Mengenal Hermeneutika
Hermeneutika, dalam pengertian yang paling sederhana, adalah suatu metode yang digunakan untuk menafsirkan simbol-simbol, terutama teks, atau segala sesuatu yang dapat diperlakukan sebagai teks. Tujuan utama dari hermeneutika adalah untuk menemukan makna yang tersembunyi di dalam simbol-simbol tersebut. Metode ini menuntut kemampuan untuk memahami peristiwa atau gagasan yang terjadi di masa lalu, yang mungkin tidak dialami secara langsung oleh penafsir, dan kemudian menghubungkannya dengan konteks yang ada di masa kini.
Kata "hermeneutika" sendiri berasal dari bahasa Yunani, yaitu "hermeneuein," yang berarti "menafsirkan." Dari akar kata ini juga muncul istilah hermeneia, yang mengandung makna "penafsiran" atau "interpretasi," serta hermeneutes, yang merujuk pada individu yang melakukan penafsiran. Istilah ini sering kali dikaitkan dengan dewa Hermes dalam mitologi Yunani. Hermes memiliki peran penting sebagai utusan para dewa, bertugas untuk menyampaikan pesan-pesan dewa tersebut kepada manusia. Perannya tidak hanya sebatas sebagai pembawa pesan, tetapi juga sebagai penafsir yang memastikan bahwa pesan-pesan dari dewa dapat dipahami dengan baik oleh umat manusia.
Menarik untuk dicatat bahwa terdapat perbedaan antara istilah "hermeneutic" (tanpa huruf "s") dan "hermeneutics" (dengan huruf "s"). Hermeneutic adalah kata sifat yang menggambarkan sifat penafsiran, sedangkan hermeneutics adalah kata benda yang mengandung tiga makna utama yang berbeda. Pertama, hermeneutics sebagai ilmu penafsiran, kedua, sebagai ilmu untuk memahami maksud yang terkandung dalam kata-kata atau ungkapan yang dihasilkan oleh penulis, dan ketiga, sebagai penafsiran yang khusus berkaitan dengan kitab suci.
Lebih lanjut, hermeneutika juga sering dipahami sebagai "proses yang mengubah sesuatu atau situasi dari ketidaktahuan menjadi pengetahuan dan pemahaman." Definisi ini umumnya disepakati oleh banyak kalangan, namun jika kita teliti lebih dalam, hermeneutika dapat diartikan sebagai tiga hal yang saling terkait.
Pertama, hermeneutika berfungsi untuk mengungkapkan pikiran seseorang melalui kata-kata, melakukan penerjemahan, dan bertindak sebagai penafsir.
Kedua, hermeneutika mengalihkan makna dari suatu bahasa asing yang sebelumnya sulit dipahami ke dalam bahasa yang dapat dimengerti oleh pembaca.
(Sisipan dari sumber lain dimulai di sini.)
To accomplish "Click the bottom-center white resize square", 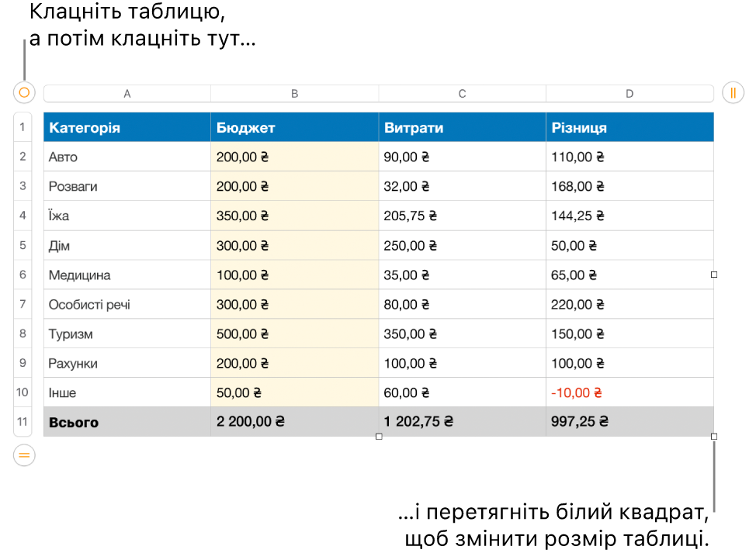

Ketiga, hermeneutika bertujuan untuk mengubah ungkapan pikiran yang kurang jelas menjadi lebih terang dan jelas.
Definisi yang lebih luas diungkapkan oleh Zygmunt Bauman, yang mendefinisikan hermeneutika sebagai upaya untuk menjelaskan dan menelusuri pesan atau pengertian dasar dari sebuah ucapan atau tulisan yang kabur, kontradiktif, atau sulit dipahami. Konsep ini, jika diterapkan, dapat membantu mengatasi kebingungan yang mungkin dihadapi oleh pendengar atau pembaca dalam memahami makna yang terkandung dalam teks.
Jejak pemikiran hermeneutika dapat dilacak hingga zaman Yunani Kuno, dengan diskursus awal yang ditemukan dalam tulisan Aristoteles berjudul "Peri Hermenians". Seiring berjalannya waktu, konsep hermeneutika mengalami perkembangan yang pesat dan mengalami perubahan, baik dari segi persepsi maupun aplikasinya. Dalam perkembangan tersebut, Richard E. Palmer membagi kronologi definisi dan pengertian hermeneutika ke dalam enam kategori yang saling melengkapi:
Hermeneutika sebagai teori penafsiran kitab suci: Ini berfokus pada bagaimana teks-teks religius diinterpretasikan dengan cara yang benar, sehingga makna yang terkandung di dalamnya dapat dipahami dengan akurat.
Hermeneutika sebagai metode filologi: Dalam konteks ini, hermeneutika menggunakan kajian bahasa dan sejarah untuk memahami teks-teks klasik, yang sering kali mencerminkan pandangan dan nilai-nilai zamannya.
Hermeneutika sebagai pemahaman linguistik: Pendekatan ini menyoroti bagaimana bahasa membentuk cara kita memahami dunia dan bagaimana struktur serta penggunaan bahasa dapat mempengaruhi interpretasi makna.
Hermeneutika sebagai fondasi dari geisteswissenschaft (ilmu-ilmu humaniora): Dalam hal ini, hermeneutika menggarisbawahi pentingnya penafsiran dalam memahami fenomena sosial dan budaya, dengan menyadari bahwa konteks sosial sangat memengaruhi interpretasi.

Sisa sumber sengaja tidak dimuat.